- Supplied data
▽

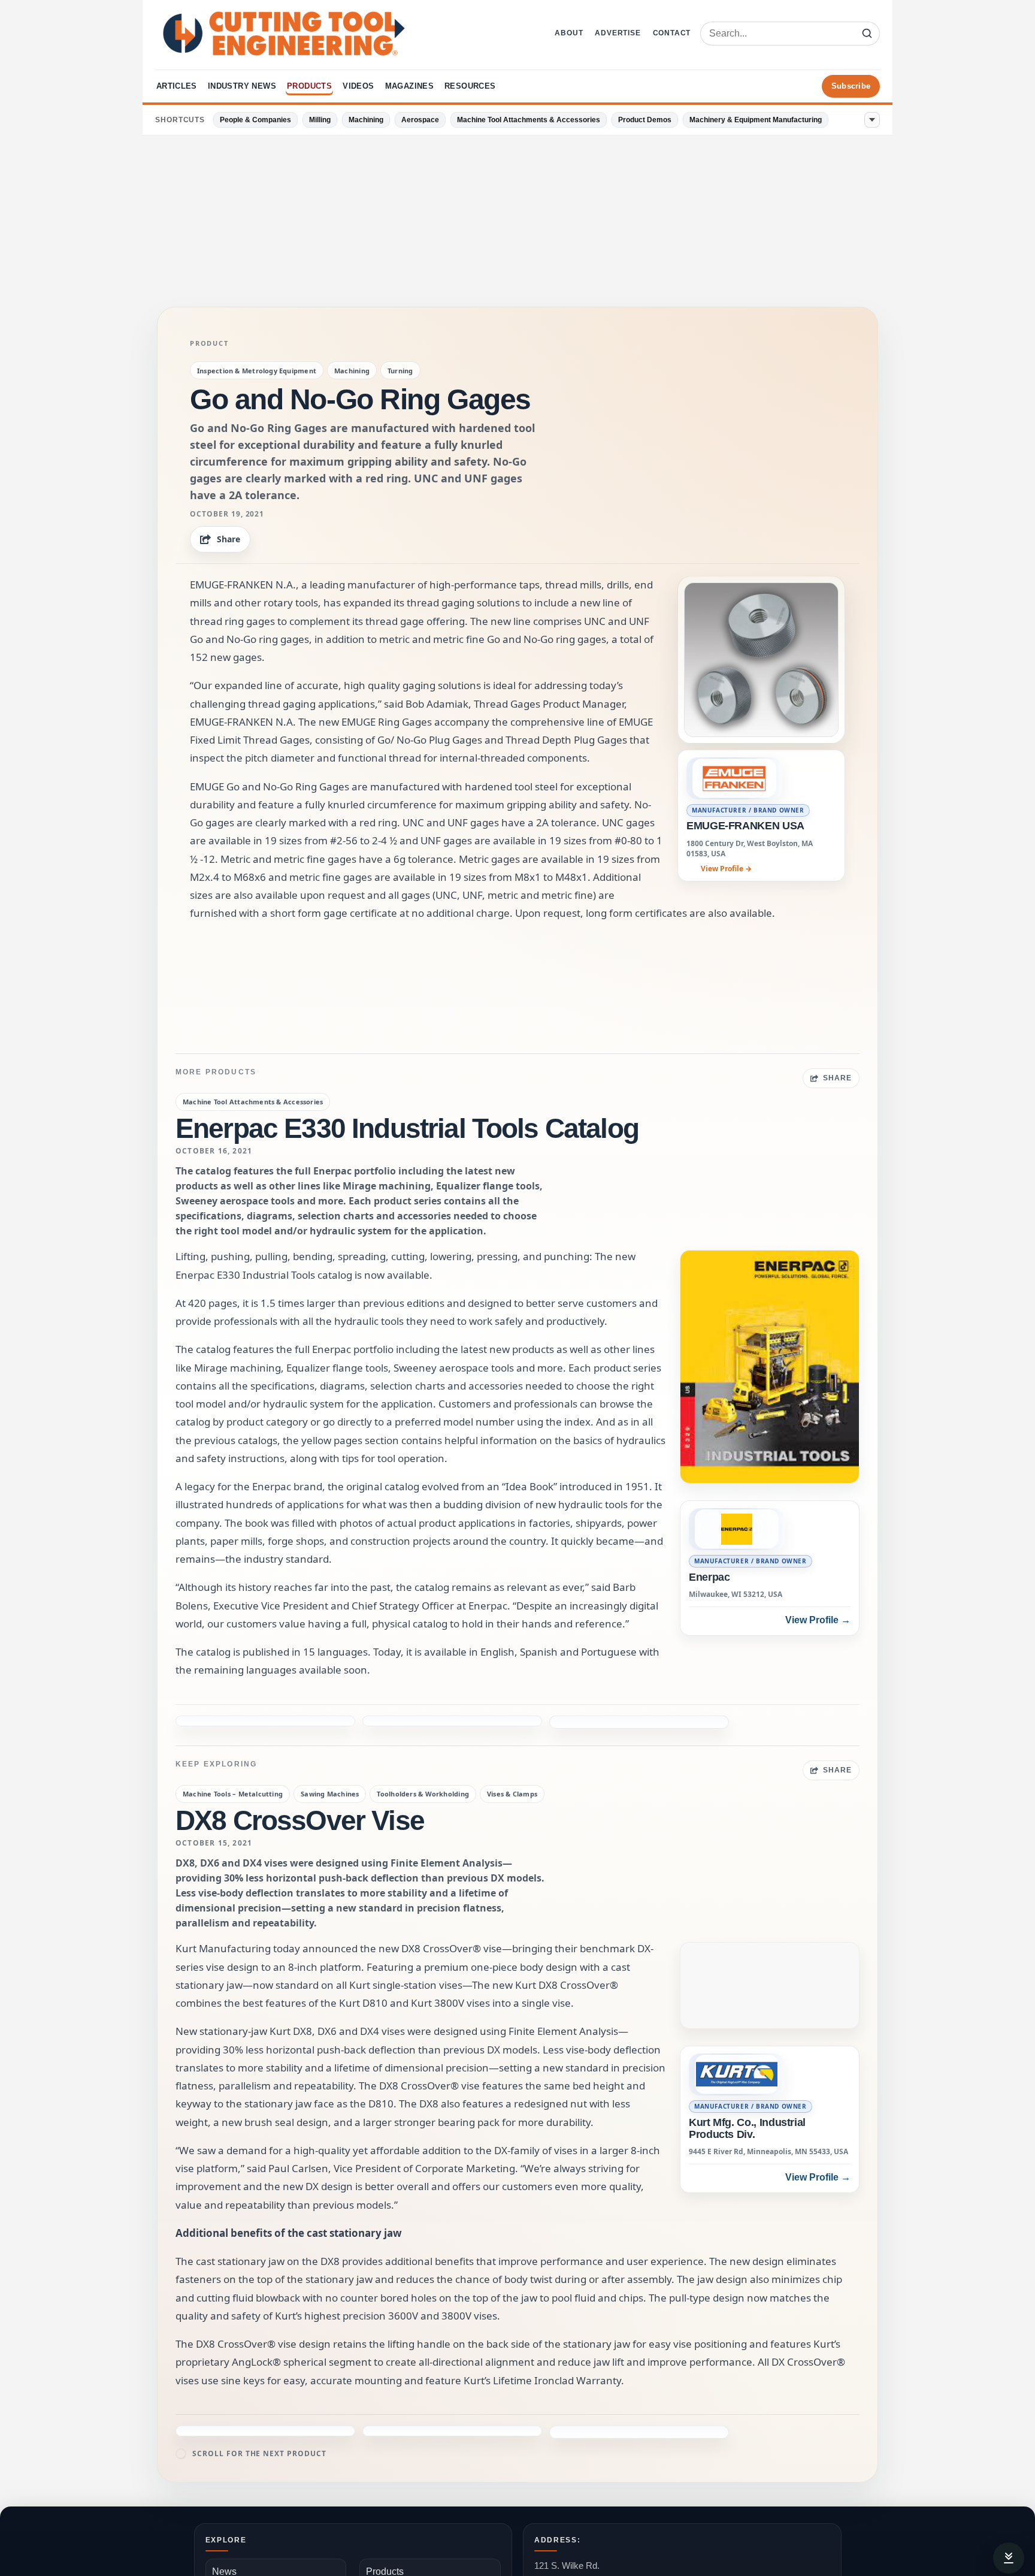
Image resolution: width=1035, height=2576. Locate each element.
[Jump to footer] (1008, 2558)
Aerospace (420, 120)
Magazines (409, 85)
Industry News (242, 85)
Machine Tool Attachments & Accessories (528, 120)
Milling (320, 120)
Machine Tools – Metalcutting (233, 1793)
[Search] (866, 34)
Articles (176, 85)
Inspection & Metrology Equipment (256, 370)
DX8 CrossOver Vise (299, 1820)
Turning (400, 370)
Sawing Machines (330, 1793)
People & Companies (255, 120)
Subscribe (850, 85)
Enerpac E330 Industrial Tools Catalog (406, 1128)
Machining (366, 120)
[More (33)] (872, 120)
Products (309, 85)
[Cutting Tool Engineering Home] (284, 34)
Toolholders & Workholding (423, 1793)
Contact (672, 33)
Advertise (617, 33)
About (569, 33)
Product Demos (644, 120)
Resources (470, 85)
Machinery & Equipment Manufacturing (755, 120)
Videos (358, 85)
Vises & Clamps (512, 1793)
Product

△

- Brief
Return precisely the lines of the records, starting with the line that holds "People & Companies (255, 120)" and ending with the last one.

- Output of the task
People & Companies (255, 120)
Subscribe (850, 85)
Enerpac E330 Industrial Tools Catalog (406, 1128)
Machining (366, 120)
[More (33)] (872, 120)
Products (309, 85)
[Cutting Tool Engineering Home] (284, 34)
Toolholders & Workholding (423, 1793)
Contact (672, 33)
Advertise (617, 33)
About (569, 33)
Product Demos (644, 120)
Resources (470, 85)
Machinery & Equipment Manufacturing (755, 120)
Videos (358, 85)
Vises & Clamps (512, 1793)
Product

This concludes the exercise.